• danimarka'nin bagrindan cikan en buyuk seflerden biri. malum, modern nordik mutfagi adi altinda yeni elementler icat edilmeye baslandi. bu baglamda da, danimarkali sefler ve restoranlari dunyaya nam salmakta. ancak rasmus'u ozel kilan husus, bocuse d'or, gumus bocuse ve bronz bocuse'un hepsini kazanan tek sef olmasi. pektabii bu alelade bir odul degil: bazi kaynaklarca yuzyilin sefi olarak kabul edilen paul bocuse serefine duzenlenen ve dunya sefleri icin bir olimpiyat niteligindeki bir odul. yarismadaki zorlu sartlari ve ortaya konan emegi gormek isteyenler bocuse d'or hakkinda cekilen belgesele bir goz atsinlar.
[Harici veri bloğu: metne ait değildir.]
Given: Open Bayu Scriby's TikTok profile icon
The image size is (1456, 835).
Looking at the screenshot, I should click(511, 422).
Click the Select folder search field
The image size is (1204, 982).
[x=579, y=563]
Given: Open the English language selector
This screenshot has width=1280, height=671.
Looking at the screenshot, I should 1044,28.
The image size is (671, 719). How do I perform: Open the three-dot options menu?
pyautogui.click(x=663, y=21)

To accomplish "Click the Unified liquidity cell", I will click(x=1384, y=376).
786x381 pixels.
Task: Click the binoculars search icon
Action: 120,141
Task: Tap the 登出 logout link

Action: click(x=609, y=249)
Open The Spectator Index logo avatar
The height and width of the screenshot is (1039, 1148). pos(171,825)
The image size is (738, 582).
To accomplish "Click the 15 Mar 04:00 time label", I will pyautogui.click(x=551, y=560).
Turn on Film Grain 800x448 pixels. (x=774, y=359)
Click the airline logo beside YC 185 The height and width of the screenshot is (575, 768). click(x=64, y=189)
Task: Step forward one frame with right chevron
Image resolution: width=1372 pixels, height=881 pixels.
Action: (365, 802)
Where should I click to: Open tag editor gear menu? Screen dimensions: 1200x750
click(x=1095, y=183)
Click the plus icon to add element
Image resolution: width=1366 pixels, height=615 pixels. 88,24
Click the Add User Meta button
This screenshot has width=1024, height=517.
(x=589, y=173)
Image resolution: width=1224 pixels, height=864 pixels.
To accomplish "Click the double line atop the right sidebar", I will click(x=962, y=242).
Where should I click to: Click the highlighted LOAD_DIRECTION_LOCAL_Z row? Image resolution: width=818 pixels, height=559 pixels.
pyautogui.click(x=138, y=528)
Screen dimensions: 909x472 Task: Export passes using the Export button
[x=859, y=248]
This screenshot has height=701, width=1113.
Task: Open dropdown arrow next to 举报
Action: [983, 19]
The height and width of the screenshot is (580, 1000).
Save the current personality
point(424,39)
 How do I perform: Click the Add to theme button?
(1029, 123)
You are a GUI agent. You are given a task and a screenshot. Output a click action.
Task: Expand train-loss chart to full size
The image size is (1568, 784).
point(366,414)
    eger firsatiniz ve imkaniniz olur da, kopenhag'a yolunuz duserse, rasmus'un geranium isimli restoranini ziyaret edin. sirf dunya'nin en iyi restorani olarak lanse ediliyor diye noma'ya gidip de, geranium'a gitmemezlik yapmayin. rasmus'un geranium'da ortaya koyduklari, belki farklilik acisindan noma kadar yaratici olamasa da, sunulan yemekler tat acisindan noma'dan fersah fersah onde.
  • mizanplas'ın kendisi hakkında yayımladığı röportaj-makalede, kendisi şu şekilde tanımlanmış:

    "geranium’daki yemeğin ardından, asansörle güneşli kopenhag sokaklarına indiğimde tam karşımda yemyeşil ve gür ağaçları ile yine fælledparken beliriyor. şef kofoed’in dediği gibi, kar altındaki çimleri ve çıplak kalmış ağaçları ile de ilham verici bir görüntü sunacağını düşünüyorum. böyle bir görüntü aklıma gao xingjian’ın ıssız, uçsuz bucaksız bir düzlükte yolculuk edenleri ele aldığı resimleri getiriyor. sadece siyah mürekkep kullanarak hayli derin duygular yaratmayı başarabilen bu ressam-yazarın eserlerinde seyahat eden insanlardan biri de rasmus kofoed. şehri kaplayan karın altındaki ağaç dallarının ruhunu görebilen ve rekabetçi yapısı ile sürekli daha iyiye yolculuk etmeye çalışan bir şef…"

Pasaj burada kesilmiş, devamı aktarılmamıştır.